/---

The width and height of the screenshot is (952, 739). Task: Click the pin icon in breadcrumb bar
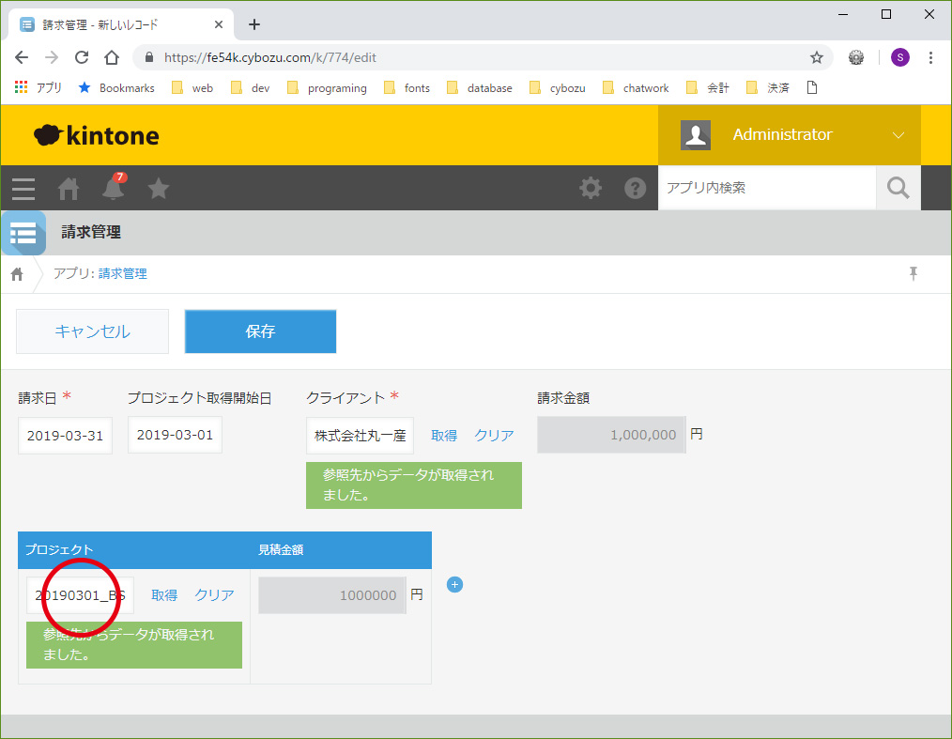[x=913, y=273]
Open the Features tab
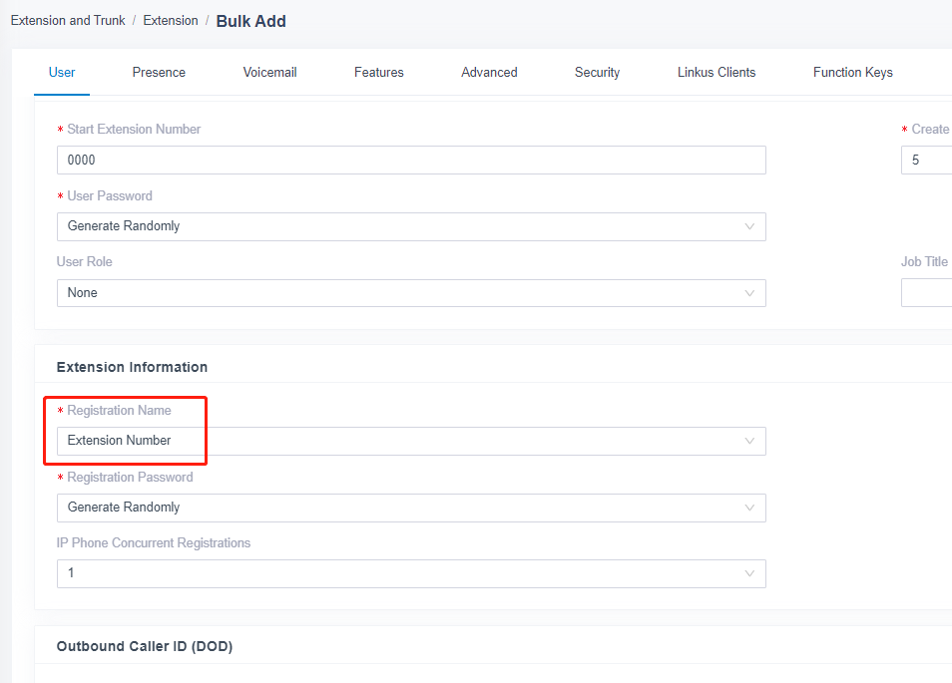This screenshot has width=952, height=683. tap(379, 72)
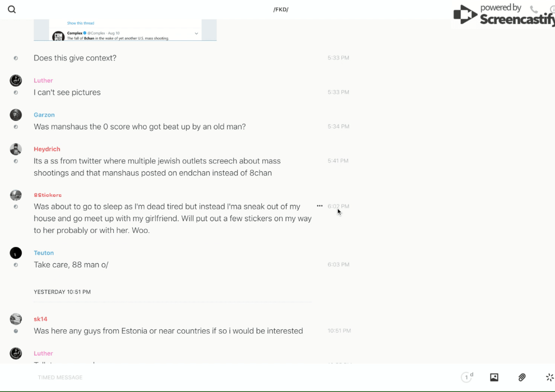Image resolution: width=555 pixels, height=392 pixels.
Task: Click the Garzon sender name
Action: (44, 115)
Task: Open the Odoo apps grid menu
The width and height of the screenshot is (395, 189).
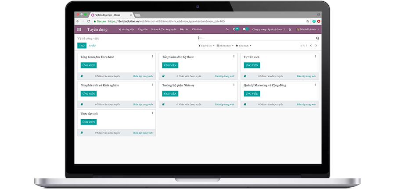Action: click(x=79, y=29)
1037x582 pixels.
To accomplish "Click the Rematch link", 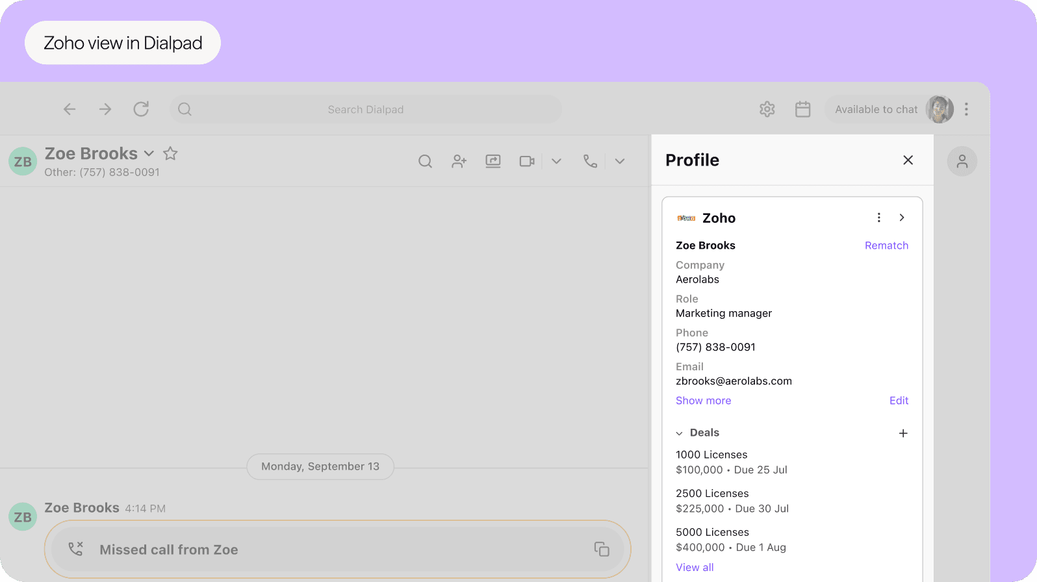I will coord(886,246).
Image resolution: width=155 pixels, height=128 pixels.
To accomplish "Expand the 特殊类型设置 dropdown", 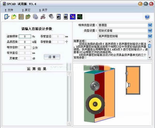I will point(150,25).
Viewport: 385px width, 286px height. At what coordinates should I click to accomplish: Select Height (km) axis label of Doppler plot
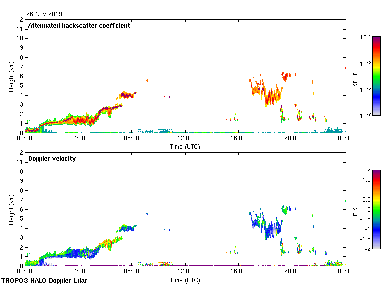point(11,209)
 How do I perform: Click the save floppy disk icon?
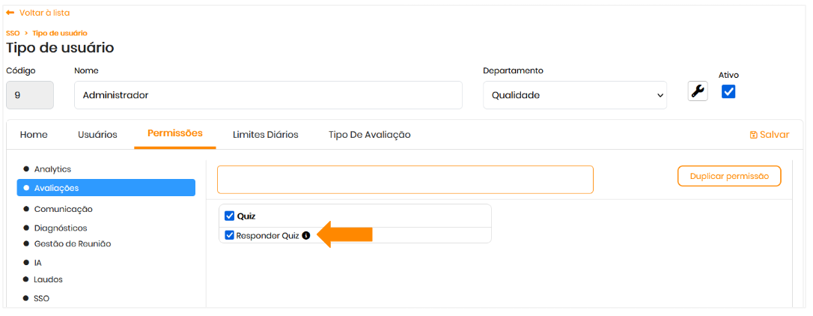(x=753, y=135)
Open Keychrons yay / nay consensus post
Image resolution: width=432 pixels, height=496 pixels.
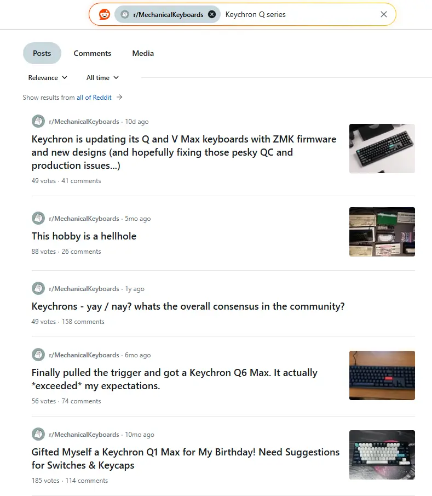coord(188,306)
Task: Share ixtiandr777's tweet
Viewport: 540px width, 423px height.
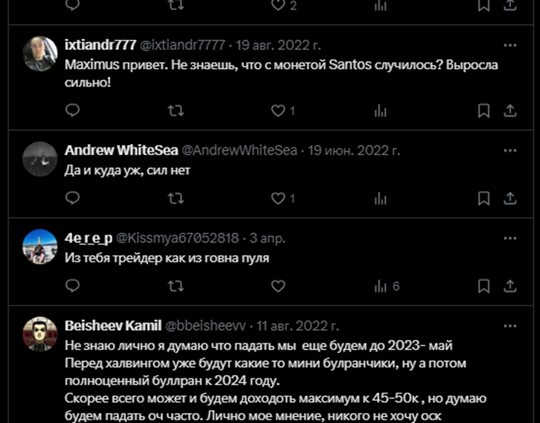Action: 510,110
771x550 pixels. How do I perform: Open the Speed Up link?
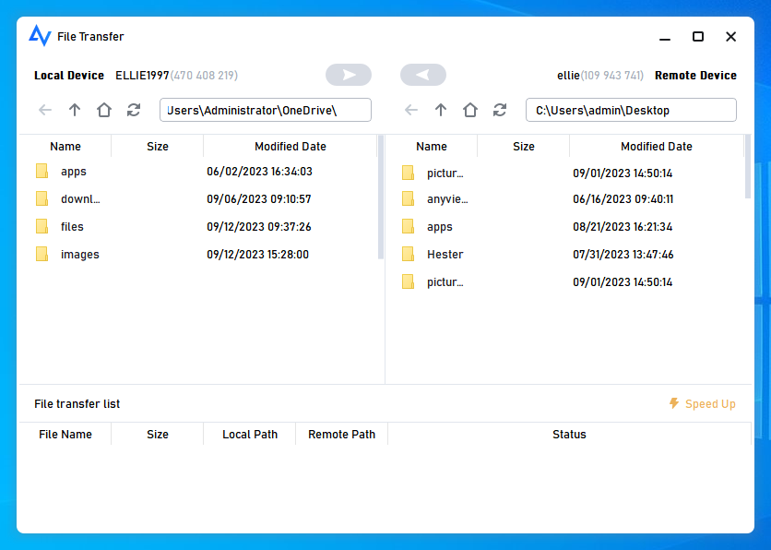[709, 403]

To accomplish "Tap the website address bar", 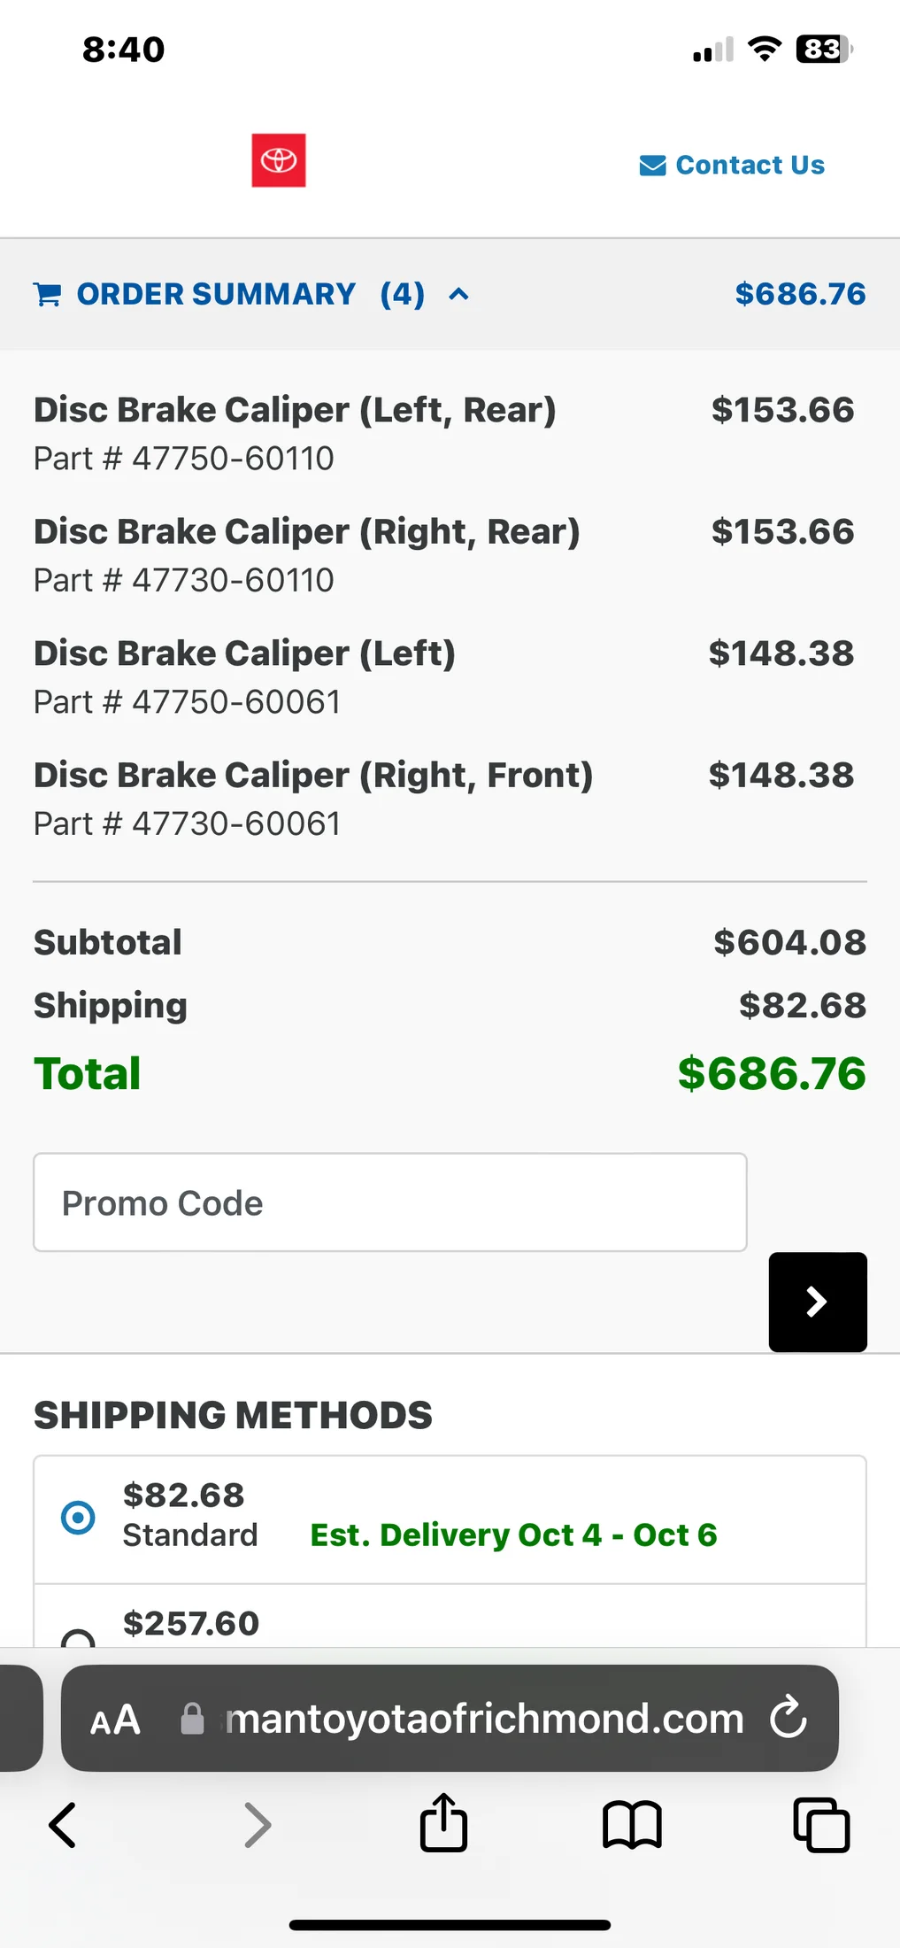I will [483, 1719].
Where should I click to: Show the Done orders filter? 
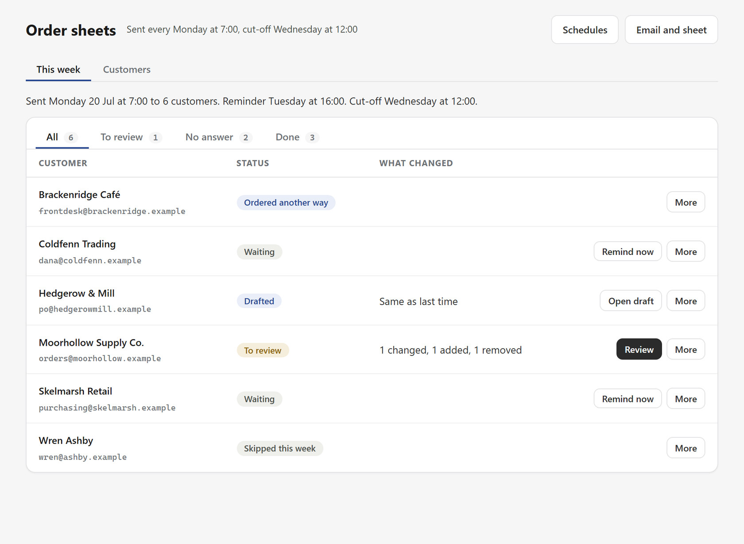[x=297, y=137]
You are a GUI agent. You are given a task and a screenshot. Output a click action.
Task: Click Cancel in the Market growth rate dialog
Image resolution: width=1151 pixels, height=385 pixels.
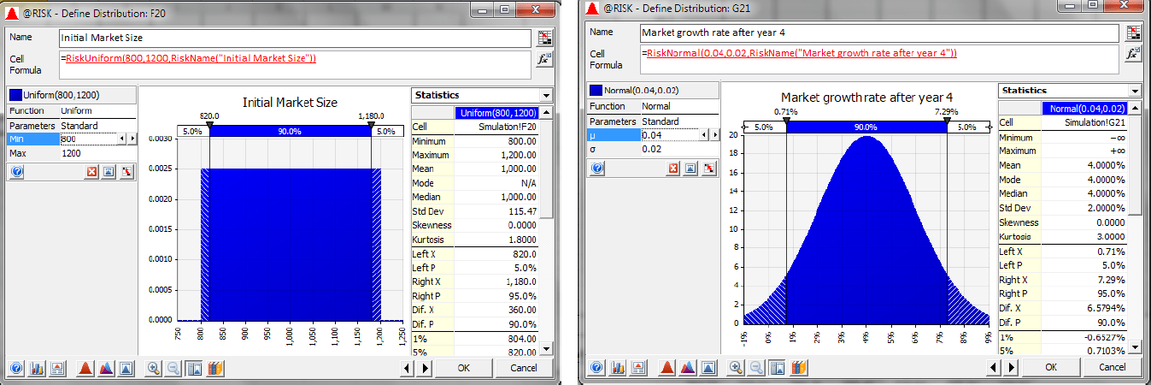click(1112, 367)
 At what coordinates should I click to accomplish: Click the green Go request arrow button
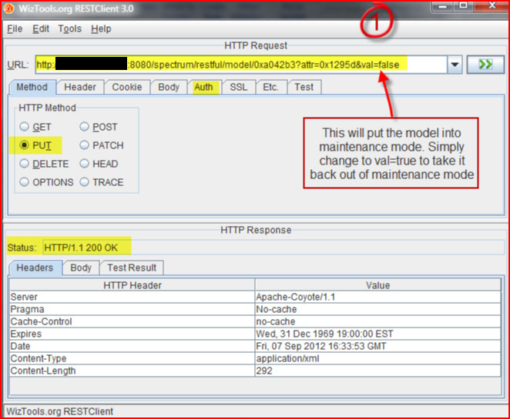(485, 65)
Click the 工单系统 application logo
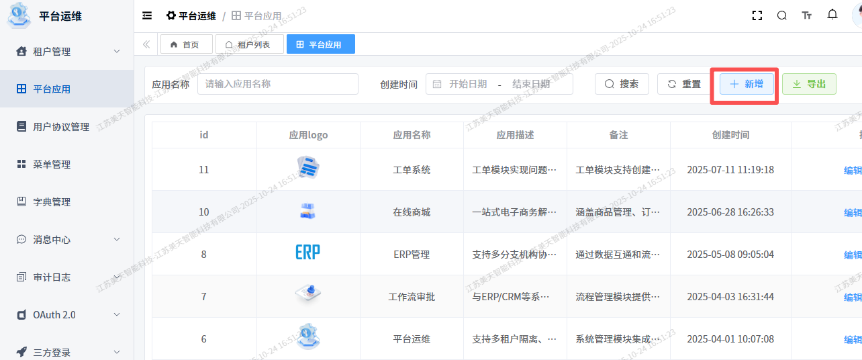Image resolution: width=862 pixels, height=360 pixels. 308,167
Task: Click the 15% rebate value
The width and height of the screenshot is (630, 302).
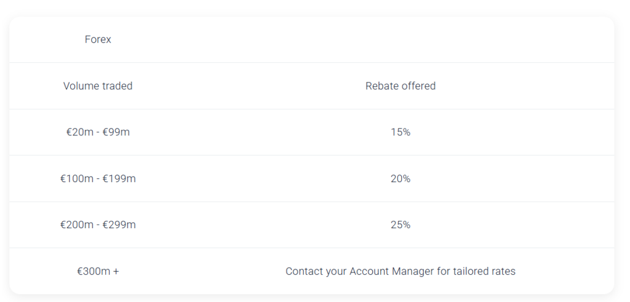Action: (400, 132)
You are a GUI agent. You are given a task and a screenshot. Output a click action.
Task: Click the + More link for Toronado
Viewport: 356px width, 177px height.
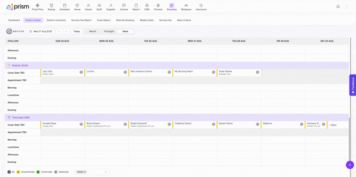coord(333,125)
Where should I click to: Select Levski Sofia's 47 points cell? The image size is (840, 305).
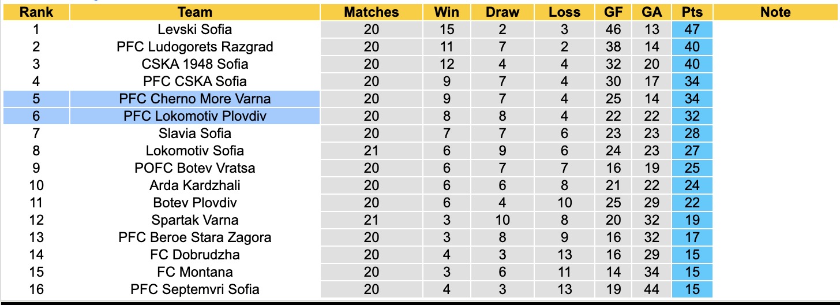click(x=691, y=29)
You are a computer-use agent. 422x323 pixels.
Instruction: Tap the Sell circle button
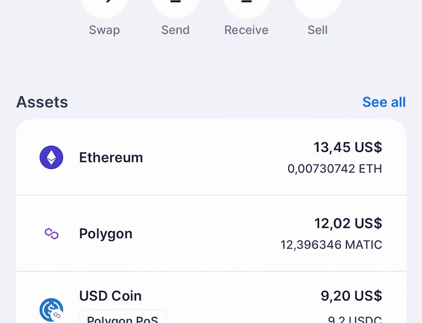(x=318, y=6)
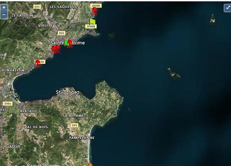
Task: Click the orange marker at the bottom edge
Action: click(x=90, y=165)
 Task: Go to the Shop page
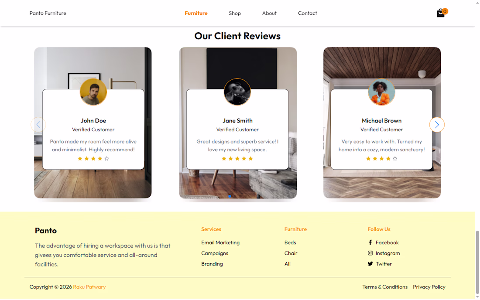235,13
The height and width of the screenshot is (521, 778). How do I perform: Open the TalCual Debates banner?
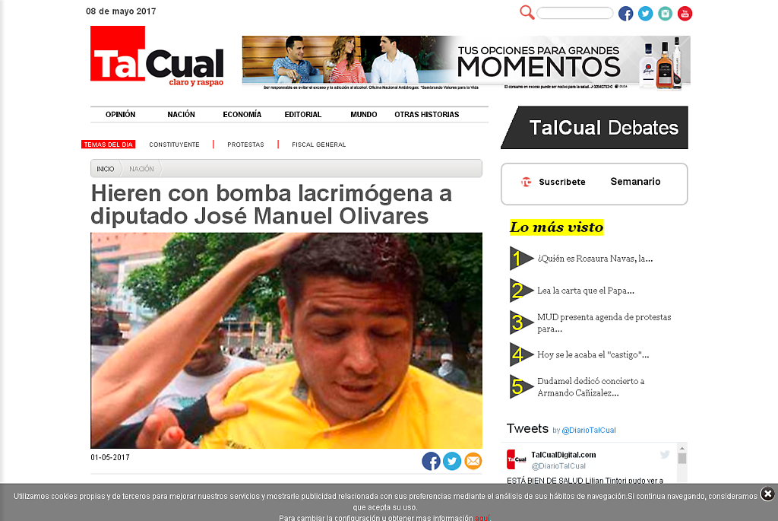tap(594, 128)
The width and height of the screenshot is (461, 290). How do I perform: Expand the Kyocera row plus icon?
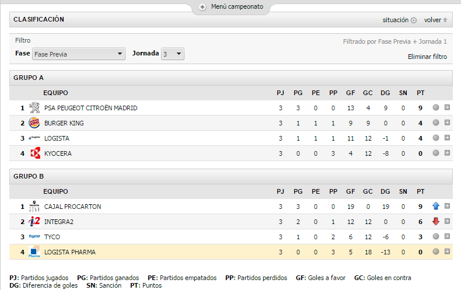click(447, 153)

\---

## WHAT IS NEEDED
In the listing above, retype exactly, and only, the lines from the one containing "At what coordinates should I click to accomplish: Click" through the last line, both included. Omit the pictures.

## ANSWER
 At what coordinates should I click to accomplish: Click the green Go request arrow button
(485, 65)
Click the 工单系统 application logo
Image resolution: width=862 pixels, height=360 pixels. 308,167
Task: Click the 15% rebate value
The width and height of the screenshot is (630, 302).
Action: (400, 132)
You are a GUI agent. You are given a task and a screenshot. Output a click action.
Task: Click the + More link for Toronado
Viewport: 356px width, 177px height.
coord(333,125)
Where should I click to: Select Levski Sofia's 47 points cell? The image size is (840, 305).
click(x=691, y=29)
You are a computer-use agent. 422x323 pixels.
Instruction: Tap the Sell circle button
(x=318, y=6)
Task: Click the orange marker at the bottom edge
Action: click(x=90, y=165)
 Task: Go to the Shop page
235,13
The height and width of the screenshot is (521, 778). How do I perform: Open the TalCual Debates banner?
tap(594, 128)
The width and height of the screenshot is (461, 290). How do I perform: Expand the Kyocera row plus icon?
click(447, 153)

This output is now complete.